Work request:
Answer these questions from the article on the Supreme Court immigration ruling:
1. What was the vote count in the court's tie decision?
2. Which state led the challenge to the program, and how many states did it lead?
3. Who is Obama's nominee for the court vacancy?

Selected extract:
((
The Supreme Court on Thursday blocked President Obama’s immigration executive actions, in a tie decision that delivers a win to states challenging his plan to give a deportation reprieve to millions of illegal immigrants.

The justices' one-sentence opinion on Thursday marks a major setback for the administration, effectively killing the plan for the duration of Obama's presidency.

The judgment could have significant political and legal consequences in a presidential election year highlighted by competing rhetoric over immigration. As the ruling was announced, pro-immigration activists filled the sidewalk in front of the court, some crying as the ruling became public. Critics of the policy touted the decision as a strong statement against "executive abuses."

"The Constitution is clear: The president is not permitted to write laws—only Congress is. This is another major victory in our fight to restore the separation of powers," House Speaker Paul Ryan said in a statement, adding that the ruling rendered Obama's actions "null and void."

Obama, though, said the decision “takes us further from the country that we aspire to be.”
He stressed that earlier changes his administration made to immigration policy are not affected, but acknowledged his most recent 2014 changes cannot go forward and additional executive actions are unlikely.

While Obama accepted the ruling, he also made his own full-court press, saying the split decision underscores the importance of the current court vacancy and the appointment of a successor to the late Justice Antonin Scalia, to "break this tie." So far, Senate Republicans have not considered Obama's nominee, Merrick Garland.

"The court's inability to reach a decision in this case is a very clear reminder of why it's so important for the Supreme Court to have a full bench," he said Thursday at the White House.

The 4-4 tie vote sets no national precedent but leaves in place the ruling by the lower court. In this case, the federal appeals court in New Orleans said the Obama administration lacked the authority to shield up to 4 million immigrants from deportation and make them eligible for work permits without approval from Congress.

Texas led 26 Republican-dominated states in challenging the program Obama announced in November 2014. Congressional Republicans also backed the states' lawsuit.

The decision lands in the middle of a heated election season in which immigration is a central issue. Donald Trump, the presumptive Republican presidential nominee, won the primaries while railing against Obama administration immigration policies as dangerous.

Democrats have, in turn, called his rhetoric racially divisive while defending the administration's move to expand existing programs that would effectively give temporary legal status to some undocumented residents.

Presumptive Democratic presidential nominee Hillary Clinton countered Ryan's statement saying the decision was "purely procedural" and leaves "no doubt" the programs were within the president's authority. Referencing the 4-4 split on the court, she again urged the Senate to give Obama's nominee to fill the remaining court vacancy a vote.

"Today’s deadlocked decision from the Supreme Court is unacceptable, and show us all just how high the stakes are in this election," Clinton said in a statement.


The immigration case dealt with two separate Obama programs. One would allow undocumented immigrants who are parents of either U.S. citizens or legal permanent residents to live and work in the U.S. without the threat of deportation. The other would expand an existing program to protect from deportation a larger population of immigrants who were brought to the U.S. illegally as children.

Obama decided to move forward after Republicans won control of the Senate in the 2014 midterm elections, and the chances for an immigration overhaul, already remote, were further diminished.
))
(Stored data entries)
((
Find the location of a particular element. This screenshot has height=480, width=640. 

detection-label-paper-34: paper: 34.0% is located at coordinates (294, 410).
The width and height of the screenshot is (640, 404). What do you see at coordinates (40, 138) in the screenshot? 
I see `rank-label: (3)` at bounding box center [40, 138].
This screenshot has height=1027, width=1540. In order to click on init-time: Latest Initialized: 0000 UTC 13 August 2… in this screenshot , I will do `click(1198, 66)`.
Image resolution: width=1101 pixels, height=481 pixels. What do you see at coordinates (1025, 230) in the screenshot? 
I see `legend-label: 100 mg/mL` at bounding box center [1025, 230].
))
Answer space:
1. 4-4
2. Texas, which led 26 Republican-dominated states
3. Merrick Garland